MATERIAL FOR THIS TASK -
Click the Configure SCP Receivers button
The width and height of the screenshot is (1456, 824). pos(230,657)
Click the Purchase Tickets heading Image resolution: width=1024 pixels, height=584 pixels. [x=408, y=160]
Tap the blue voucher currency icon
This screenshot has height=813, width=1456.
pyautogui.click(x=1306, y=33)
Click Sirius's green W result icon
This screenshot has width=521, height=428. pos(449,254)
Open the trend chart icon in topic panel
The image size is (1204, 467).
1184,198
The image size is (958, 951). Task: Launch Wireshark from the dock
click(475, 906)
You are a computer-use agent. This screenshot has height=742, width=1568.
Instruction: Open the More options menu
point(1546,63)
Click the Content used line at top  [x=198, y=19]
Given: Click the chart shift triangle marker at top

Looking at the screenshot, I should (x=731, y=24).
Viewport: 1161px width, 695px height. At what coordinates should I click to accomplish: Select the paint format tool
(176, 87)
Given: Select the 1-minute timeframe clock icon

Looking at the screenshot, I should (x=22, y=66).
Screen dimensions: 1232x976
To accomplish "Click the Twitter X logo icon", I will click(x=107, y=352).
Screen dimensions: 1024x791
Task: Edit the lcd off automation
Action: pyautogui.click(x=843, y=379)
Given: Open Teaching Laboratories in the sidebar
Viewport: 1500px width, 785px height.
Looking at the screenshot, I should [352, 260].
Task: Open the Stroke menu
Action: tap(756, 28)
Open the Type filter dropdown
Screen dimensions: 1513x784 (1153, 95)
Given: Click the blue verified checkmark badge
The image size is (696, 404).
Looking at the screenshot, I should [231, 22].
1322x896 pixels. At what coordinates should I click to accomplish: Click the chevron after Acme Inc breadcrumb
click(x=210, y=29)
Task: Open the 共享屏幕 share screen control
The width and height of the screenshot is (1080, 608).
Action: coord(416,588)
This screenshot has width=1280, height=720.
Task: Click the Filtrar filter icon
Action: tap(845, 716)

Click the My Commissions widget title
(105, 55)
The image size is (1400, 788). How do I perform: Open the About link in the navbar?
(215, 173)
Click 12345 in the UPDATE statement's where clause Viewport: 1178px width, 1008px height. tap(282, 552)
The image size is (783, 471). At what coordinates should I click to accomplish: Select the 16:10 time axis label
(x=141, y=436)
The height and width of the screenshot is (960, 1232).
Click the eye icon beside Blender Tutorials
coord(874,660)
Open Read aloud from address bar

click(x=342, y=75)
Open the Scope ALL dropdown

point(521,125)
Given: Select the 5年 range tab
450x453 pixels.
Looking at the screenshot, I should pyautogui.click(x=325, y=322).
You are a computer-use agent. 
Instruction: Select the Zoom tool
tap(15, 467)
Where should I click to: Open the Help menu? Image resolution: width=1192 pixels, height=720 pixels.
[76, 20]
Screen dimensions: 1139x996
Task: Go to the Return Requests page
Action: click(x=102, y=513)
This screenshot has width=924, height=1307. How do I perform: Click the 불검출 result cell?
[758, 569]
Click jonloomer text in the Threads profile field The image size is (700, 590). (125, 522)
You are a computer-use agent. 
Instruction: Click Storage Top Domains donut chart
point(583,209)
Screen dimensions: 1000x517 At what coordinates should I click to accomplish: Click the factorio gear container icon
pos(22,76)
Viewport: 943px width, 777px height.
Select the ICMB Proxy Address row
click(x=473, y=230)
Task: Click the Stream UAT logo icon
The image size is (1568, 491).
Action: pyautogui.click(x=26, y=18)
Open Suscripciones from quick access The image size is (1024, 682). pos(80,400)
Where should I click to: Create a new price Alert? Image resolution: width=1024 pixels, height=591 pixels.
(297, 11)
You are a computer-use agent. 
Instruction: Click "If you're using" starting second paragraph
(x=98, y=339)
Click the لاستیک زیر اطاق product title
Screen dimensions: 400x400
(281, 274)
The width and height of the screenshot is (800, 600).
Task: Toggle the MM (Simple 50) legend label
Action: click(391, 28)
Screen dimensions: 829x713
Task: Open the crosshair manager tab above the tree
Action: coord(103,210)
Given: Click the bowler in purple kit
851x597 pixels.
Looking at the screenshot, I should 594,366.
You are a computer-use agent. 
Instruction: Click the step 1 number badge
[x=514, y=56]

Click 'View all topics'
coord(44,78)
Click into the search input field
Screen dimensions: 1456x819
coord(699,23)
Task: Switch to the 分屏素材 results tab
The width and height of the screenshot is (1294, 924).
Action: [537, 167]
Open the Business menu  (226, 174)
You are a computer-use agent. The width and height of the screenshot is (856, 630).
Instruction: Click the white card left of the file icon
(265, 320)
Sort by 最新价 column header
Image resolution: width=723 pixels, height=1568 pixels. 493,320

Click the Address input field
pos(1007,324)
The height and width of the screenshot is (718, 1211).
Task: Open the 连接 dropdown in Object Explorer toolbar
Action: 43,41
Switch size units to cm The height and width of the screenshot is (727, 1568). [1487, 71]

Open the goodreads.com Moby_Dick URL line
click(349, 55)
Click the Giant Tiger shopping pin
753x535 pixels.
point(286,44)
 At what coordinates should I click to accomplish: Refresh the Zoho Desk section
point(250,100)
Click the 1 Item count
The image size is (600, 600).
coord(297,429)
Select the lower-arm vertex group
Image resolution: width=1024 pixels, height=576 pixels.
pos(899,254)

WHAT THIS TASK INVOLVES - Set down only the lines running from the line with "Image resolution: width=1024 pixels, height=576" to the end of the entries above, both included, exactly as they stand.

REPLY -
Image resolution: width=1024 pixels, height=576 pixels.
pos(899,254)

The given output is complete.